Confusing Dating and a Relationship
If you are in a relationship, and it is going well, then you will probably want to date that one person exclusively. But if you are not in a relationship, only dating one person is a mistake. You need to play the field a bit. People often make the mistake of confining their dating to just one person at a time. Then, when the dating goes awry, they are left with starting the “hunt” all over again. If you play the field now, you will gain more experience and be able to clarify traits that you do or do not like.
Dating Too Many at One Time
So this is the opposite of the above. If you spread yourself too thin, you may be a great “party animal” but may never find contentment with one person if you are looking for a relationship. Each date will have good and not-so-good traits for different types of dates. If you’re not looking for a relationship, this may be fine for where you are right now. Just know that when you are ready to look for a serious relationship, you’ll need to narrow the field.
You’re On the Rebound
If you are not over a painful breakup, you are not ready to get out there yet. There is a huge difference between being lonely and being alone with yourself. Throwing yourself into dating and maybe even a new relationship before you have healed can have really bad results. Take time to debrief and engage in some self-analysis first. Socialize with friends/family or sign up for a class if you need to get out.
You Over- or Under-Use Online Dating Apps
Here’s the thing about dating apps. They can be great “filters” for selecting dates. You set up a profile and state your preferences. You receive “matches” based on these. Then you have the chance to engage in an “online” dating experience to get to know one another before you meet up in person. And these can be a “safe” starting space for those who have non-normative gender identities. Click here for an example. On the other hand, people with social anxiety can get caught up in using a dating app as a replacement for the real thing and never force themselves to get into a physical person-to-person dating environment.
Getting Too Attached Too Early
Those who are seeking a serious long-term relationship from dating can become impatient. And so they may lower their expectations or standards and hop into a relationship having only dated a short time. While many “experts” say this is one of the common dating mistakes women make, they do not have a “corner on this market.” Guys do this too, especially if they have self-esteem issues. Making this mistake can result in you getting less than you deserve.
And Now…(Drum Roll)…The Top Three Dating Mistakes That Lead to Breakups
The above mistakes can all be major “goofs,” but there are three that top the list. Consider them carefully.
1. Pretending to Be Someone You Are Not
This comes in all forms. Some inflate their educations, careers, financial status, etc. Others are so desperate to please a date that they fake knowledge, interests, etc. of those things their date is “into.” The truth will always come out in the end. You can’t pretend to know all about kayaking or being an “outdoors person” when you are not. Be honest upfront and you won’t have to “cover” your lies later.
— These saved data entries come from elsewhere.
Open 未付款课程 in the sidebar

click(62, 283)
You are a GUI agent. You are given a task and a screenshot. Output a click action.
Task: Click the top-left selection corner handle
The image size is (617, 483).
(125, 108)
When someone you really like finds out, that will probably be a “deal-breaker.”
2. Being Too Needy
This problem expresses itself in lots of ways. Being too needy is a condition that usually results from low self-esteem, and it causes you to do things that will turn off those you are dating. Here are examples of how being too needy express themselves:
- Obsessive texting: You may think that sending texts throughout the day and evening will show how much you are interested in or care for a person. But the receiver may see this as almost stalking. It’s fine to text a bit, but keep those messages short and light and space them out. Don’t text without some reason – a funny joke, a news item that may interest them, etc. Texting every day to say good morning or good night? No.
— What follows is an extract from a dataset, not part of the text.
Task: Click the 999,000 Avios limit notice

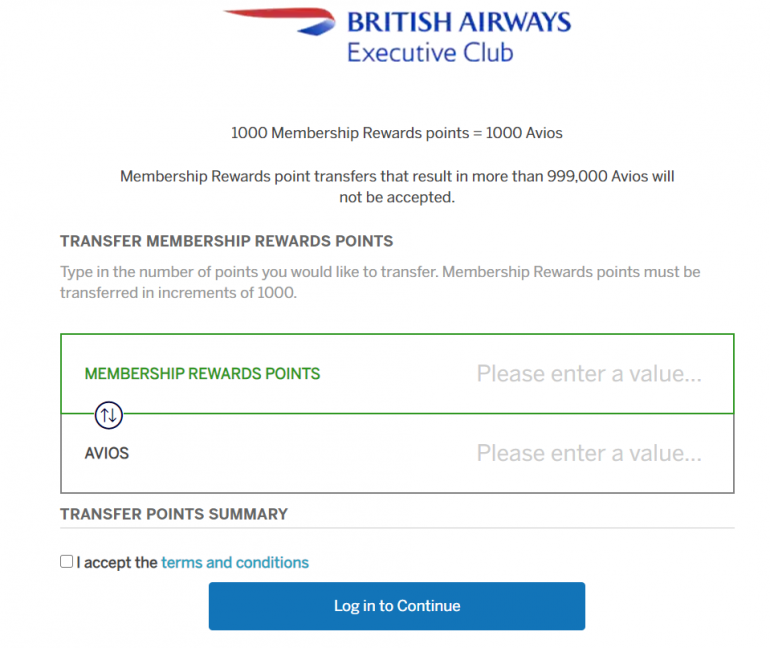Action: [397, 176]

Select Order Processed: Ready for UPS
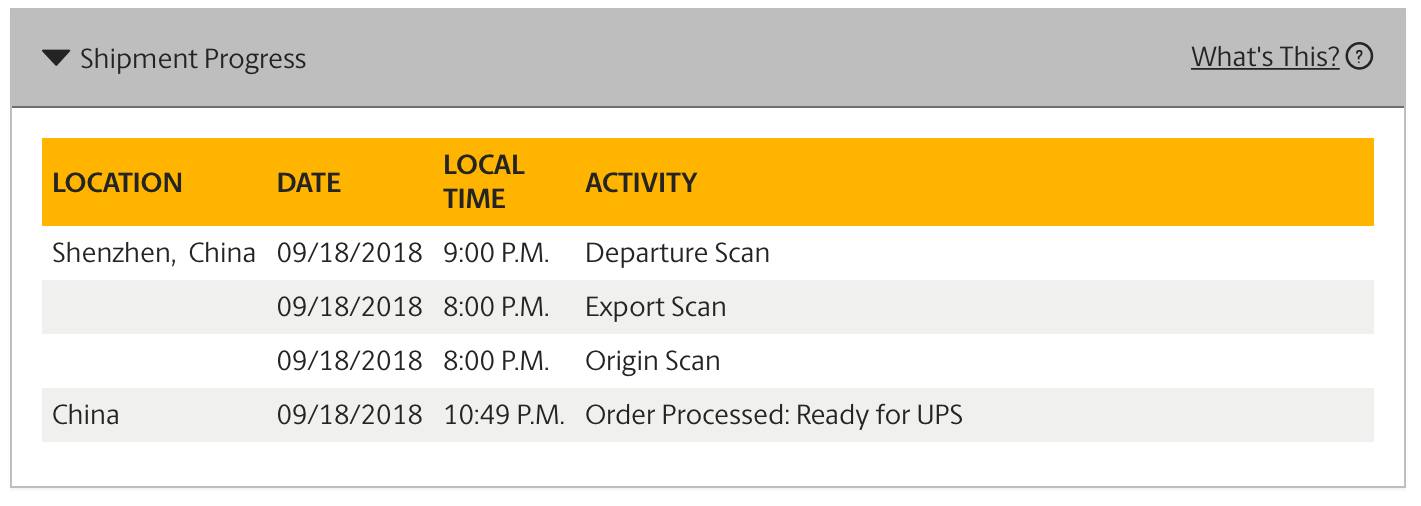tap(774, 415)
- Showing Envy or Jealousy: When you are out on a date, how do you respond to your date interacting with others you see as “competition?” If you openly show that you are upset about those interactions, you will easily turn off your date.
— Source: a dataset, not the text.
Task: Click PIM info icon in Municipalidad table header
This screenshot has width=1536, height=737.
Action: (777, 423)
- You start acting like a detective: You try to figure out where they are, what they are doing, and who they are with. You follow their social media accounts like a sniffing dog; you call or text to find out where they are and what they are doing. In its extreme form, it can take on such ridiculous behaviors as parking outside their homes, following them, etc. This is really obsessive behavior at its worst. Get some professional help
3. Believing You Can Change the Person You are Dating
So, you are really attracted to someone you are dating. But they also have some behaviors that you really don’t like. Maybe they’re too flirty; maybe they drink too much when you are out; perhaps they ignore you between dates. Whatever their flaws, you think your love and attention can somehow change these behaviors. Don’t count on it – if the behaviors are deal-breakers for you, get out now.